* _WORK ITEM_
Retype the entries exactly, but skip the pictures.

* _INFORMATION PROVIDED_
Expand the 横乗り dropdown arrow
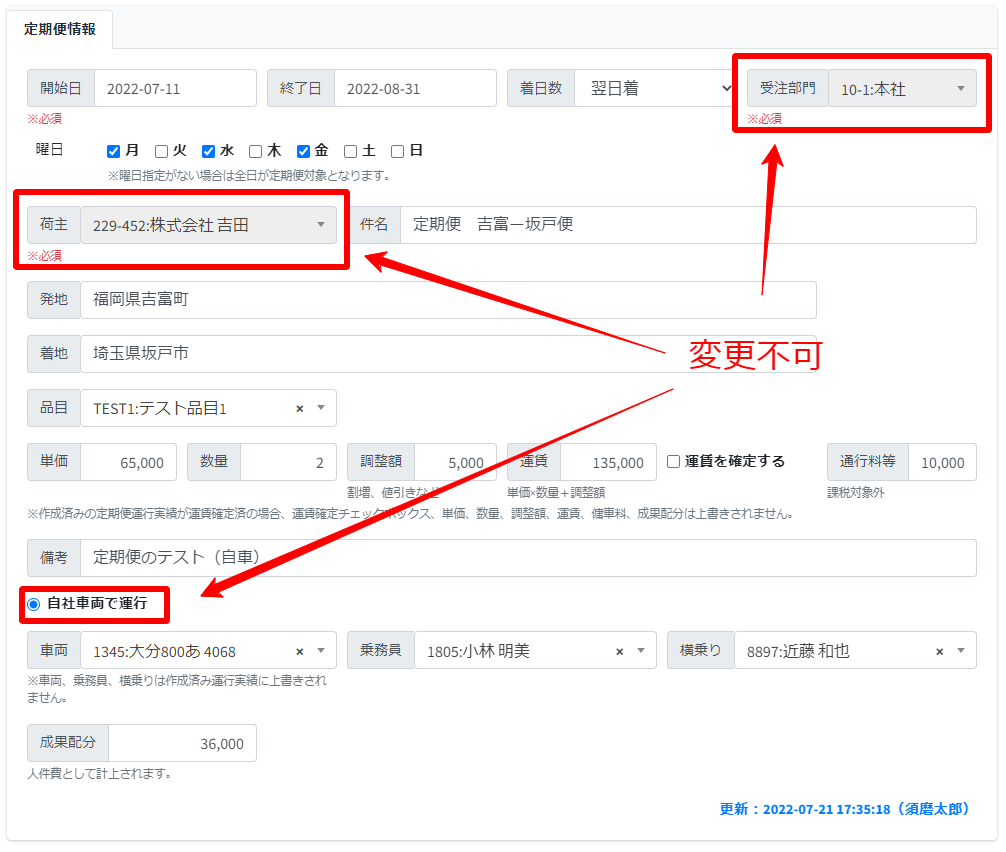 point(961,651)
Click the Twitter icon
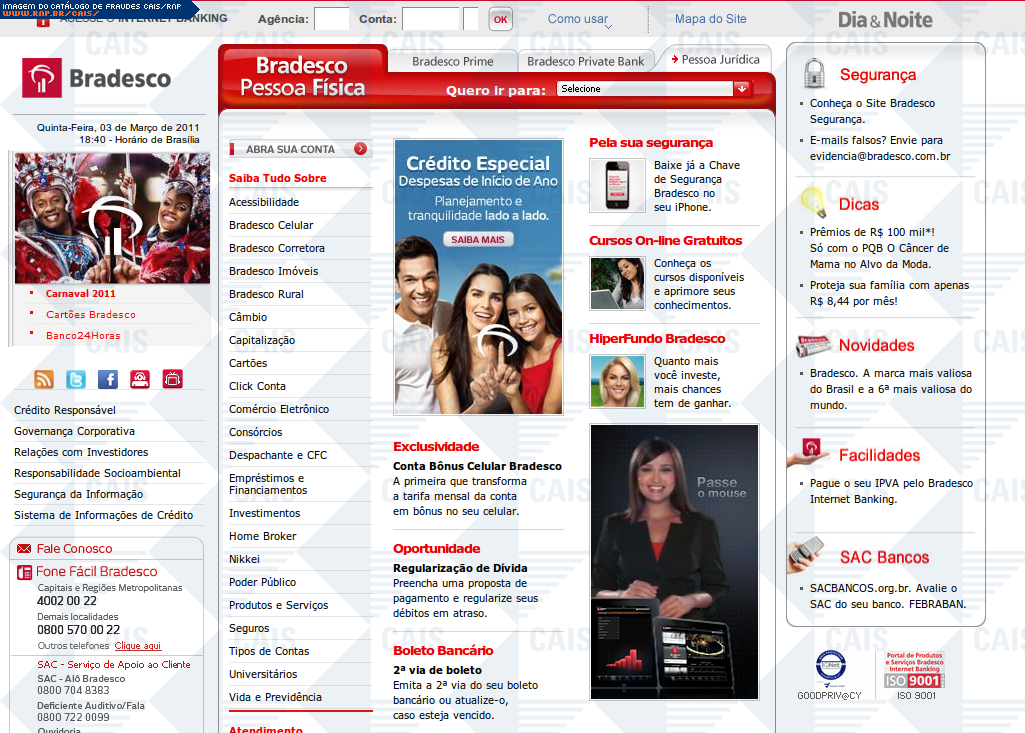Image resolution: width=1025 pixels, height=733 pixels. [x=76, y=379]
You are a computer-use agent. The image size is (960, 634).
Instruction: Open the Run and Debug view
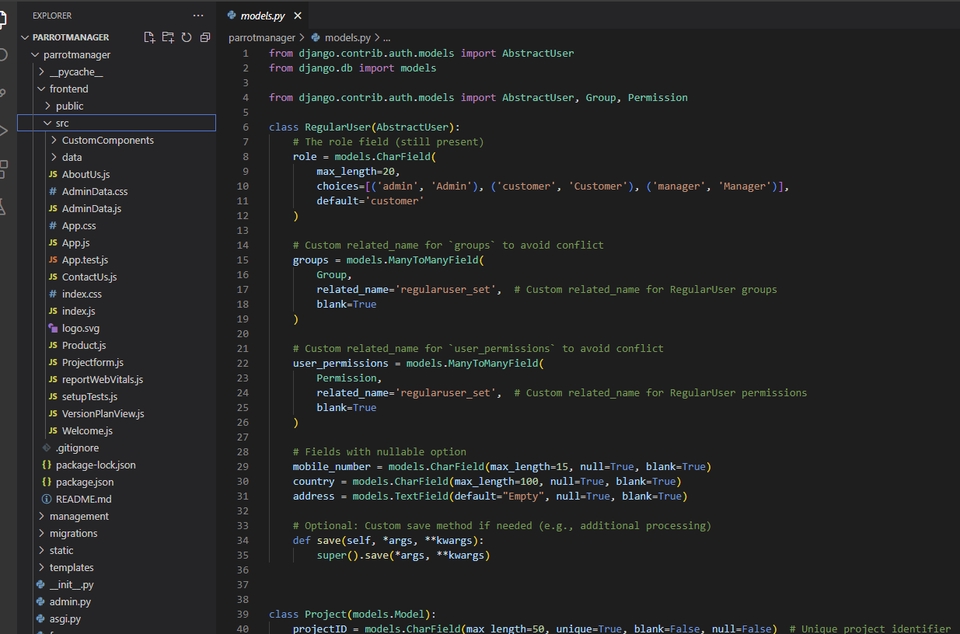pos(4,130)
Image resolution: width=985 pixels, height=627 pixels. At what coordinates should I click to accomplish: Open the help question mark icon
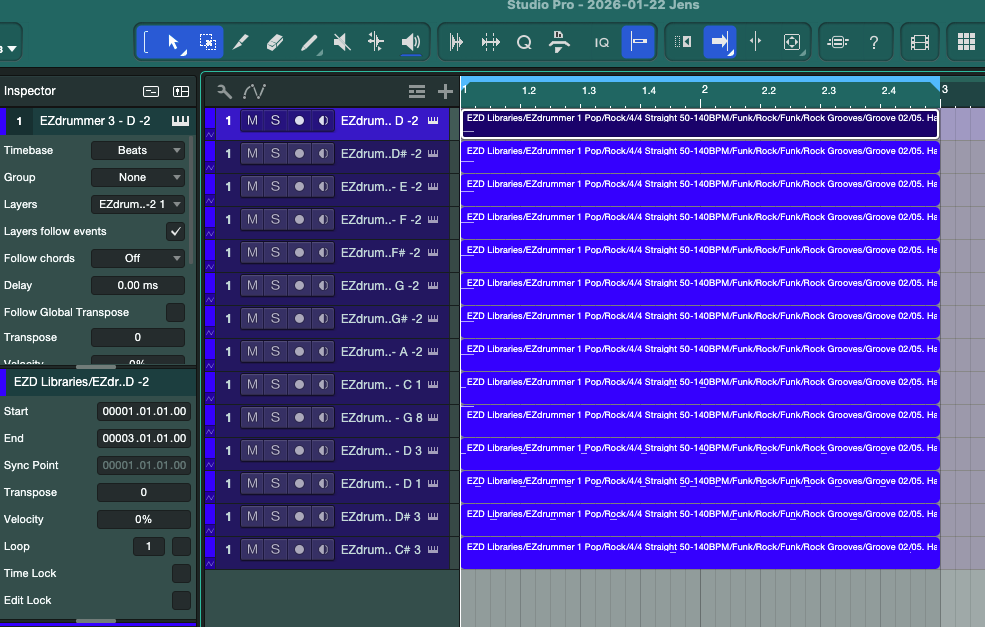874,42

* _WRITTEN RESPONSE_
Expand the 横乗り dropdown arrow
 point(961,651)
Click the Twitter icon
Image resolution: width=1025 pixels, height=733 pixels. [x=76, y=379]
You are a computer-use agent. The image size is (960, 634).
Instruction: Open the Run and Debug view
pos(4,130)
Image resolution: width=985 pixels, height=627 pixels. At what coordinates should I click to accomplish: Open the help question mark icon
874,42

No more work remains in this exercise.